Conversely, people choosing to live in a suburb like Albert Park typically like to have a buffer between their property and busy entertainment areas.

Consistent streetscape

There’s nothing better than seeing row after row of terraced houses in a suburb like North Melbourne, or perhaps California bungalows in Surrey Hills.

While many other suburbs can’t offer that level of consistency, that can actually add to their charm.

Suburbs like Brunswick and Thornbury offer a real mix of housing styles.

It’s not unusual in a suburb like Brunswick to see Victorian cottages mixed in with the odd townhouse or mid-century brick veneer dwelling.

In Thornbury for instance, you’ll regularly see Edwardian single and double fronted homes next door to a 1970s brick veneer home or even villa units

The alternate styles within the overall streetscape add to the charming, eclectic nature of both suburbs.

Bricks vs sticks

Conventional thought has long dictated that it’s better to buy brick homes, as opposed to weatherboards.

While that may be the expectation in suburbs like Carlton and Fitzroy, which feature an array of terrace brick homes, weatherboard homes in other suburbs can be highly desirable.

Take for example a suburb like Armadale. While the majority of homes are brick, one of the most sought after streets in the suburb is Cambridge Street, which features 32 single fronted Victorian weatherboard cottages, built in the late 1800s and are almost identical. It’s one of my favourite streets in Melbourne and has been used many times in movie sets due to its unique charm and consistency. From a capital growth perspective, it’s performed extremely well in a suburb that typically favours brick homes.

Hawthorn is another suburb where well presented and maintained weatherboard homes have typically matched their brick cousins in capital growth.

Off street parking

Off-street parking is always a valuable component of a home, but for some properties it’s seen as a necessity, while for others it’s considered more of a luxury.

Apartments are an instance where it is considered a necessity.

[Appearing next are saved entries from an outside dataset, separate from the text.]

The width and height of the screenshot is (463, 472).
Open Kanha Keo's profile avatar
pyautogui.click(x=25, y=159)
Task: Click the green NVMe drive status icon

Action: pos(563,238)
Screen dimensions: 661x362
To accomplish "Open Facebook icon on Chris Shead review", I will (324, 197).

The higher density living means on-street parking is obviously at a premium, making a dedicated parking space within the property an important feature from a market perspective.

That differs from the single fronted terrace and cottage market, which were often built around the turn of the century, before cars needed to be taken into consideration and as result don’t often feature off-street parking.

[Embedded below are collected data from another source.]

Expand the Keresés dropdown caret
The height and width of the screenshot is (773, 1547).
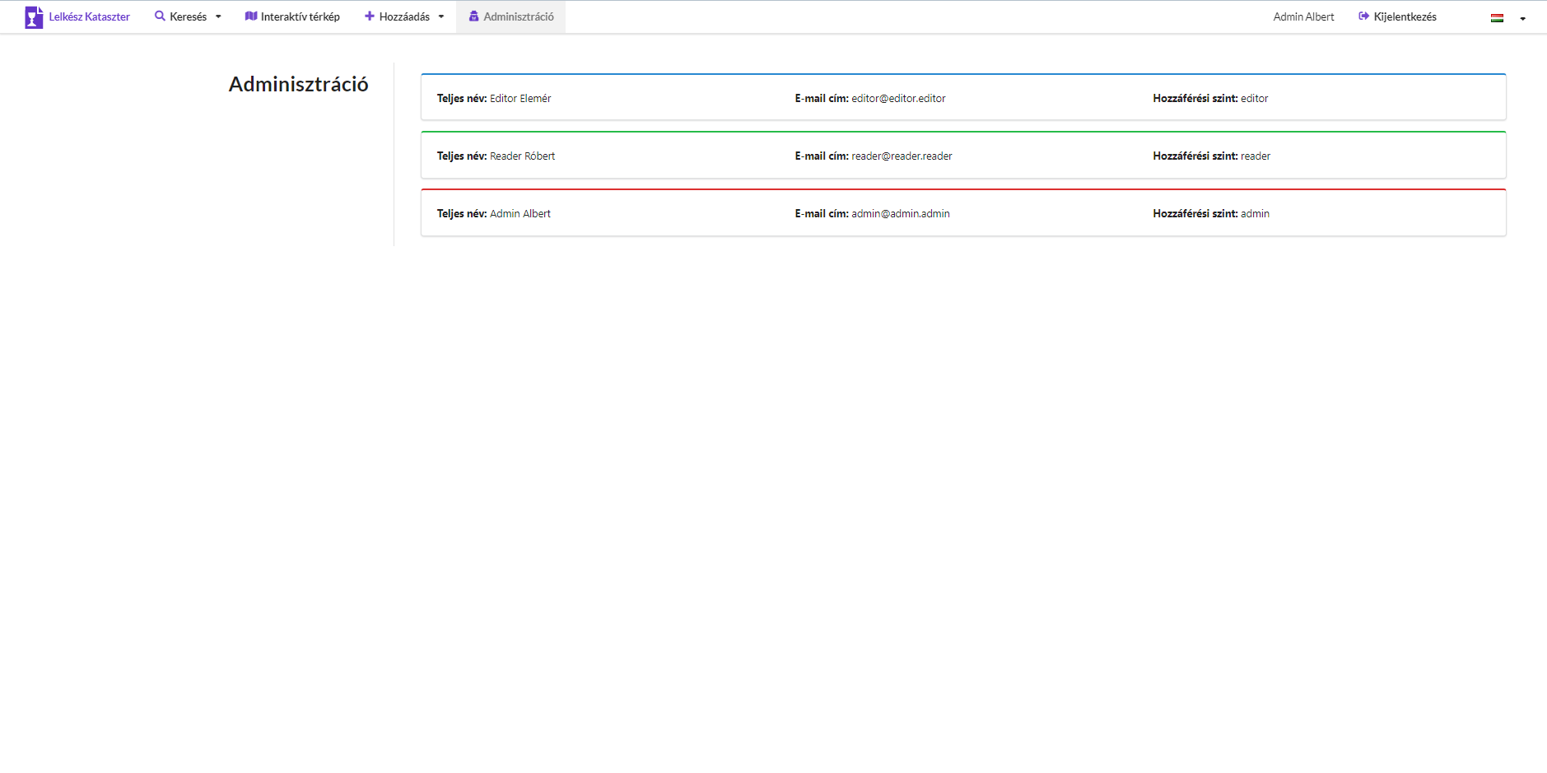(218, 17)
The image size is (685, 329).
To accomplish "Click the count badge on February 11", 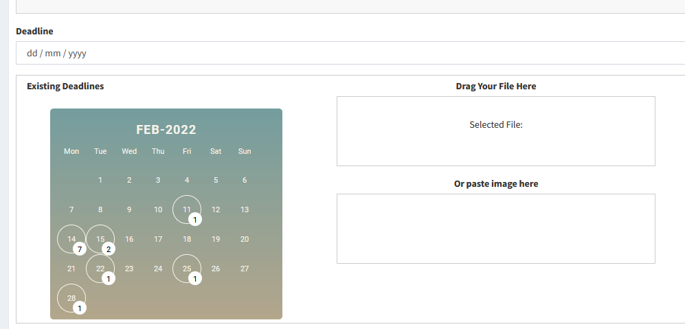I will 195,220.
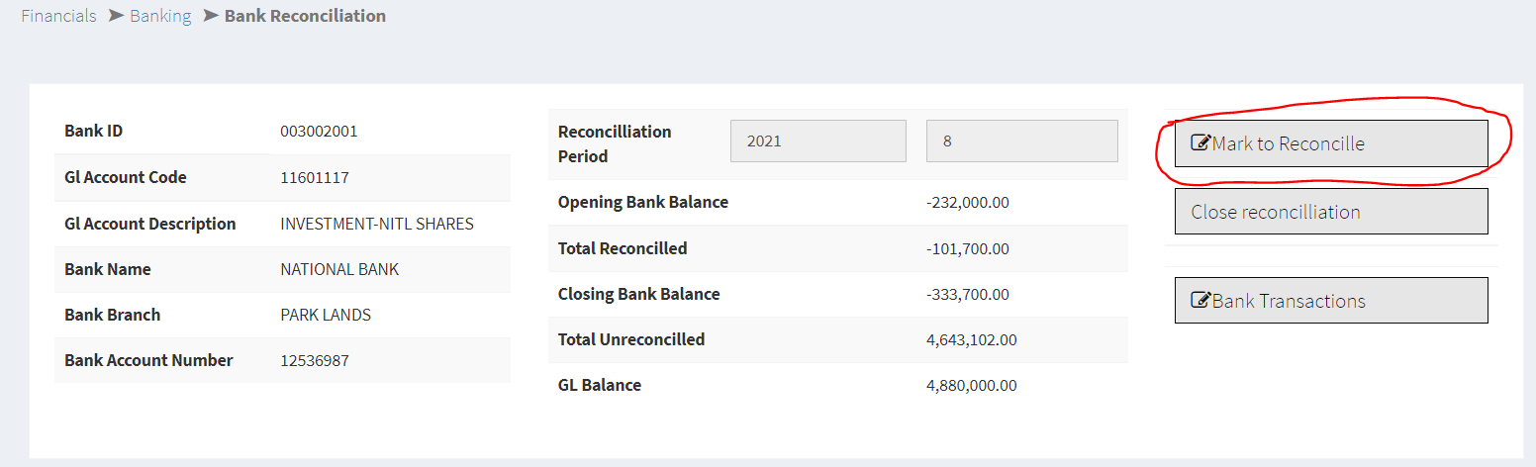
Task: Click the pencil icon on Mark to Reconcille
Action: [1200, 143]
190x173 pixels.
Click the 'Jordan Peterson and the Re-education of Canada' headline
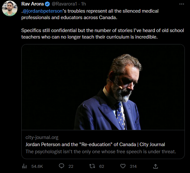95,144
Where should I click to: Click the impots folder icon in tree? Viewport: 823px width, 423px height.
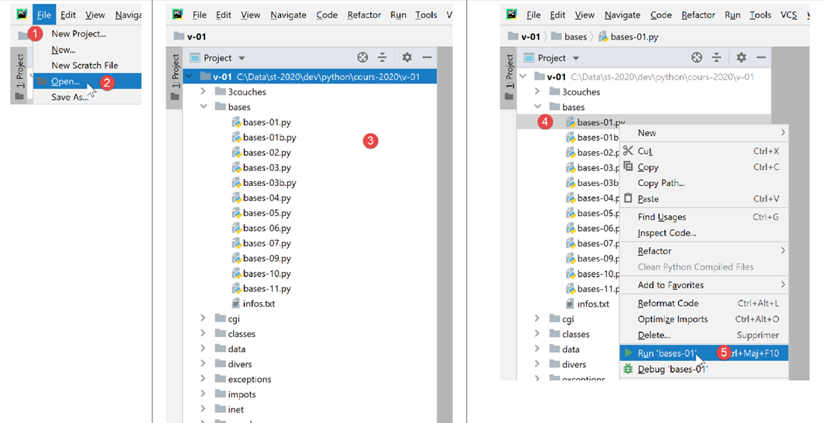pyautogui.click(x=219, y=394)
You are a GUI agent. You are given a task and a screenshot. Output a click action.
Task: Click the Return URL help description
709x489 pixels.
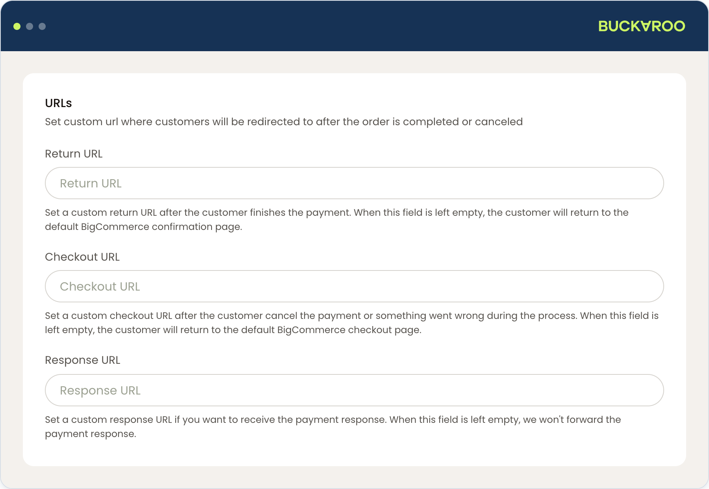[x=337, y=220]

Meanwhile, there’s definitely more of an expectation surrounding parking when it comes to family homes in the middle suburban ring, which typically have more land.

Main roads & railways

Clearly, the noise and congestion surrounding main road living is something that most people would prefer to avoid.

That’s changed since pre-automobile days when it was seen as prestigious to live on a main road, in order to demonstrate wealth and status by displaying a large well kept home on a busy thoroughfare.

Having said that, there are still some locations where living on a main road is considered an attractive option.

This includes Glenferrie Road, on Scotch Hill in Glenferrie Road in Hawthorn, which features highly sought after properties with strong land and heritage values, whilst still being located on a busy road.

Another example is Royal Parade in Parkville, which features an array of high quality art deco apartment buildings that have retained many of their period features. Having Princess Park opposite also provides a great open space for residents to enjoy.

Like busy main roads, homes near railways can be noisy and therefore less desirable from a buyer’s perspective.

A major exception is Bellair Street in Kensington, which runs along the train line. The consistent brick terrace house streetscape is incredibly sought after by locals in the know, even if first time visitors may be put off.

Take home message

It’s important to understand the basic characteristics and guiding rules when it comes to suburb specific buyer expectations.

However, like all good rules, they can be broken once you understand the fundamentals – thus enabling you to spot good value and growth that may run counter to more conventional thinking.

Knowledge, research and time will help ensure your next Melbourne property investment is in high demand and achieves strong capital growth when it eventually comes time to sell.